One thing that strikes Disaster Amnesiac as I listen to Ron sing on What The..., maybe for others, too, is the "what if" factor. What if Reyes had never quit the band, had remained the singer into the 1980's? How different would things have been for Black Flag? One for the Speculative Fiction genre writers, of course. Reyes the Black Flag singer of 2013 was powerful and present live, the guy had swagger. On the LP, it's great to hear his Puerto Rican Punk Rock shout not diminished. His delivery is still powerful and emphatic. At times there seems to be a possible Iggy influence (him too, eh?) If they do put out another LP, who will Black Flag use to replace Ron? Anyway, his presence will surely be missed.
Lastly, about the cover. Disaster Amnesiac sort of likes it, in that it's so far from the norm, Punk Rock wise, as to be truly head scratching. Perhaps Ginn was trying to use the Manga-like image to appeal to a younger demographic? Only Greg knows, I guess. Oh, and the image looks a bit better to me on the vinyl cover.
So, there you go, one non-scene Punk Rock fan's impressions of what I find to be a pretty damn good album from Black Flag. Disaster Amnesiac finds the sideshow aspects of the Black Flag 2013 saga to be tedious at best, and tragic at worst, but, then again, tragedy has always been an essential component of that saga. As for the band post-Reyes 2.0, who knows? There's only stony silence over at SST, and Black Flag on Facebook is posting essential tunes from Adrenalin OD and similar bands. Perhaps they're having secret meetings, plotting a reunification of the Ginn/Dukowski/Migdol/Morris unit? Or the Ginn/Roessler/Stevenson/Rollins road show? I guess we'll find out in 2014, or maybe Greg will just bench Black Flag for a few years and work on new solo stuff. Regardless, Disaster Amnesiac will be listening. 


2 comments:

Pig State Recon said...

Great review. Haven't listened to it yet, but now I am totally psyched to do so, particularly to hear this "horrid" drummer up close and personal.
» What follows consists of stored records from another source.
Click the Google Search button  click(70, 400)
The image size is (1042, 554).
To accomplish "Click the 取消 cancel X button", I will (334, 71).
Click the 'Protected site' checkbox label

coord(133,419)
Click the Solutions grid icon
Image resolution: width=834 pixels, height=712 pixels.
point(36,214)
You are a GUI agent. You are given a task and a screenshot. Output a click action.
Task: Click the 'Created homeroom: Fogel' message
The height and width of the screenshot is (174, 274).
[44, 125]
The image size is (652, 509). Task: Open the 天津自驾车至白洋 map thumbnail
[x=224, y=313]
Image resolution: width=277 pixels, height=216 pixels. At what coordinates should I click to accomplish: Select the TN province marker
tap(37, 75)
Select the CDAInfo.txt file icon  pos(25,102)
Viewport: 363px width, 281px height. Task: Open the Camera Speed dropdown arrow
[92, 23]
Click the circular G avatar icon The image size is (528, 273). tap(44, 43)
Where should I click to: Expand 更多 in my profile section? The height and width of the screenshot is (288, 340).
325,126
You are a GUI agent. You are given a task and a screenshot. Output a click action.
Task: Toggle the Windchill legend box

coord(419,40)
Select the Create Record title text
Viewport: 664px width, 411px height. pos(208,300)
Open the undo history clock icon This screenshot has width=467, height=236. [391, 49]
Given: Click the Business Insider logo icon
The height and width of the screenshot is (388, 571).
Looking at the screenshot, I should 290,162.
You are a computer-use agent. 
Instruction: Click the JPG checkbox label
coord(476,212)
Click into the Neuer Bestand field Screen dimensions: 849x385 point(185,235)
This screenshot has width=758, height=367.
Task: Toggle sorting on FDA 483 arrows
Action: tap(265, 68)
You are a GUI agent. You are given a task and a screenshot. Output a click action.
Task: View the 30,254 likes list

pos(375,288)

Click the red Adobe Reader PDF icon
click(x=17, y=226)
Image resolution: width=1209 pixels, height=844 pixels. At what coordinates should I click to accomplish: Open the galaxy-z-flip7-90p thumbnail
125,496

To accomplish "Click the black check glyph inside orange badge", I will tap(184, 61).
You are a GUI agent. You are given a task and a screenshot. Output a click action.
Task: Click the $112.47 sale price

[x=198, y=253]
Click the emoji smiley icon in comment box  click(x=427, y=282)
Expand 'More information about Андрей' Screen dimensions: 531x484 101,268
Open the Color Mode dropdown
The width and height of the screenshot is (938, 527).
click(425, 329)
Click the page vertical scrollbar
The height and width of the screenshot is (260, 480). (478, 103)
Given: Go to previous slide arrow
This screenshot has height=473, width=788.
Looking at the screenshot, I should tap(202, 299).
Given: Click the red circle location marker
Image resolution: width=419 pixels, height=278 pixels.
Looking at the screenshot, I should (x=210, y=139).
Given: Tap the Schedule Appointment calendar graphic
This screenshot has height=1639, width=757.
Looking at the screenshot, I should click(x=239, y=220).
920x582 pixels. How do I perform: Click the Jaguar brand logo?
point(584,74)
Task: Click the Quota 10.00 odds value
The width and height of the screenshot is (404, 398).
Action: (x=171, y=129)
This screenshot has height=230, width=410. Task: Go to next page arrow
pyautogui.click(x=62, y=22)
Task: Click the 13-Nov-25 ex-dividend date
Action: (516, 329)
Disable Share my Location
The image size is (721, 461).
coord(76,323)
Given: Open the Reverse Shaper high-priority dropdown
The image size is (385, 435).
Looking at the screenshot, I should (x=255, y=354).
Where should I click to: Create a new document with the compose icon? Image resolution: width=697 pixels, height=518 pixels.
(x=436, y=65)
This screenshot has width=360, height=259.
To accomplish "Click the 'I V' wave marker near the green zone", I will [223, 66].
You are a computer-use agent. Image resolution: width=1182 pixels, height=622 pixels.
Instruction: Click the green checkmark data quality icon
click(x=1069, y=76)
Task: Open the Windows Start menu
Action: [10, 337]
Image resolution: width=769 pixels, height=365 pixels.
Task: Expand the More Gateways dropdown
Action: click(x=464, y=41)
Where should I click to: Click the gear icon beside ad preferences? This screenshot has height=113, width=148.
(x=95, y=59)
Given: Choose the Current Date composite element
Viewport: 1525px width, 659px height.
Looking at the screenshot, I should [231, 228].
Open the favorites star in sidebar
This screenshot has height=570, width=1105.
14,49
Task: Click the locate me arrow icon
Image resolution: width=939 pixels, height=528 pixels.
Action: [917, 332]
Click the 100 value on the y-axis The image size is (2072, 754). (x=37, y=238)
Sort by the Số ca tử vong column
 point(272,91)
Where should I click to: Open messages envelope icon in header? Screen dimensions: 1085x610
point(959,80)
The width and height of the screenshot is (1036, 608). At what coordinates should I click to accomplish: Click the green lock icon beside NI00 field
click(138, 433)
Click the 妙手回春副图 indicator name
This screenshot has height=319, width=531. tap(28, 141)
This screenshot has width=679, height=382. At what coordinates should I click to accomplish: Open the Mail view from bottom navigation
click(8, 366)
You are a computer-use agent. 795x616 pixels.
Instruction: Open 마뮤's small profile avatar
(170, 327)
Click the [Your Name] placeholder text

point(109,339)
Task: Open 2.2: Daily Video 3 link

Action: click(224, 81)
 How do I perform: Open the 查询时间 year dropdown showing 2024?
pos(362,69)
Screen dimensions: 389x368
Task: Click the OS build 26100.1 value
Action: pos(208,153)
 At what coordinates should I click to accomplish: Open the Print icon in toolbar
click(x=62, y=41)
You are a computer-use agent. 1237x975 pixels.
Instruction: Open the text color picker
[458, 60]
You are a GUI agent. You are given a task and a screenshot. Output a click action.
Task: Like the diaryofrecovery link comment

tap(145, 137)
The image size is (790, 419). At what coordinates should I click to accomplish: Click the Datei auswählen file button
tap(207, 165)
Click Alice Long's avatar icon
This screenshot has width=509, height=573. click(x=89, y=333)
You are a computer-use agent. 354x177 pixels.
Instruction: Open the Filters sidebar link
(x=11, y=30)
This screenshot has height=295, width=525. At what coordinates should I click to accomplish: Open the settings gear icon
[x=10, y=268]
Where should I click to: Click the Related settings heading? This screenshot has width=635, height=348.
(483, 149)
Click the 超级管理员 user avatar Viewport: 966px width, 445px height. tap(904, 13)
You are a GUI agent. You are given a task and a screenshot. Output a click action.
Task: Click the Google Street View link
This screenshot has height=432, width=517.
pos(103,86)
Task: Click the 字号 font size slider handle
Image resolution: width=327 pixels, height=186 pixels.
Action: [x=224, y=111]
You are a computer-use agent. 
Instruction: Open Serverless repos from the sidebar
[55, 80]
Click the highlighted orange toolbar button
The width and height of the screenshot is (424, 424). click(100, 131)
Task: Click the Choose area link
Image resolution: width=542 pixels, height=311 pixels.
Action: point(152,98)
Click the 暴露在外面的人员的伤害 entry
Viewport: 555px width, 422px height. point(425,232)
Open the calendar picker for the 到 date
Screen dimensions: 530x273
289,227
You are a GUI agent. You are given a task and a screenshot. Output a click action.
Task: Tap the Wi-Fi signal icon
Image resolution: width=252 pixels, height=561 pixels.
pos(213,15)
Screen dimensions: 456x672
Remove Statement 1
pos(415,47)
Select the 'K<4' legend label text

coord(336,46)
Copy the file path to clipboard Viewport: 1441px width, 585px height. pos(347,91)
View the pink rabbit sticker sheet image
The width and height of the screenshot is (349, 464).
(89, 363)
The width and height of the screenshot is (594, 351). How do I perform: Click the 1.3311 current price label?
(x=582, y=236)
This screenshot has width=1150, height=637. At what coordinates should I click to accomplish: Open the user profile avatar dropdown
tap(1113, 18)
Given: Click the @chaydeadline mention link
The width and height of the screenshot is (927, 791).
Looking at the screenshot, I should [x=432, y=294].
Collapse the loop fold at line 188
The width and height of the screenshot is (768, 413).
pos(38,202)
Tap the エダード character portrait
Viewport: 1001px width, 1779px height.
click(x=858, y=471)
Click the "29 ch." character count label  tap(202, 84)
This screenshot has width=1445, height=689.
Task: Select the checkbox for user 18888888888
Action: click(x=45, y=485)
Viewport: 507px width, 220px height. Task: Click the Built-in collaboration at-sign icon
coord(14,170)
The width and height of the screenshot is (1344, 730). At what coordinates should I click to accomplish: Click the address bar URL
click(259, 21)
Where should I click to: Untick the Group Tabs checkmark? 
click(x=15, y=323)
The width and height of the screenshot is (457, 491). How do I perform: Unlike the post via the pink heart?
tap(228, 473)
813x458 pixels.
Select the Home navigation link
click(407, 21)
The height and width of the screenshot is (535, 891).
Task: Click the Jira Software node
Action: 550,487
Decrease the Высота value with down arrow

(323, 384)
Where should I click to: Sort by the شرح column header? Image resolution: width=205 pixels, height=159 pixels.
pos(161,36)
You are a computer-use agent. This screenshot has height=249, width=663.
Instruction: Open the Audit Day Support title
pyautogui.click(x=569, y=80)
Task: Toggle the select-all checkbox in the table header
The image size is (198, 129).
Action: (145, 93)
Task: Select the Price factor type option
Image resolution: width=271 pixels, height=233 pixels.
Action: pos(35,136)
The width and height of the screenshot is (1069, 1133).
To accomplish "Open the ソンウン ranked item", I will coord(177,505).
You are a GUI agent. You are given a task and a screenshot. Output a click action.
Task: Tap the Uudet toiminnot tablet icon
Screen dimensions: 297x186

Myself, I've been belatedly appreciating the beauty of the Taylor Texas Corrugator's Legends of Williamson County CD - on which Ginn proves he can also solo straight, in a sweet Garcia/Cipollina mold. At least, for a few measures or so :)

Mark Pino said...

I just got tired of the ad hominum attacks, especially on Moore. Not sure why they had to go there.
What will happen now? Anyway, just my impressions, as a life-long Black Flag fan!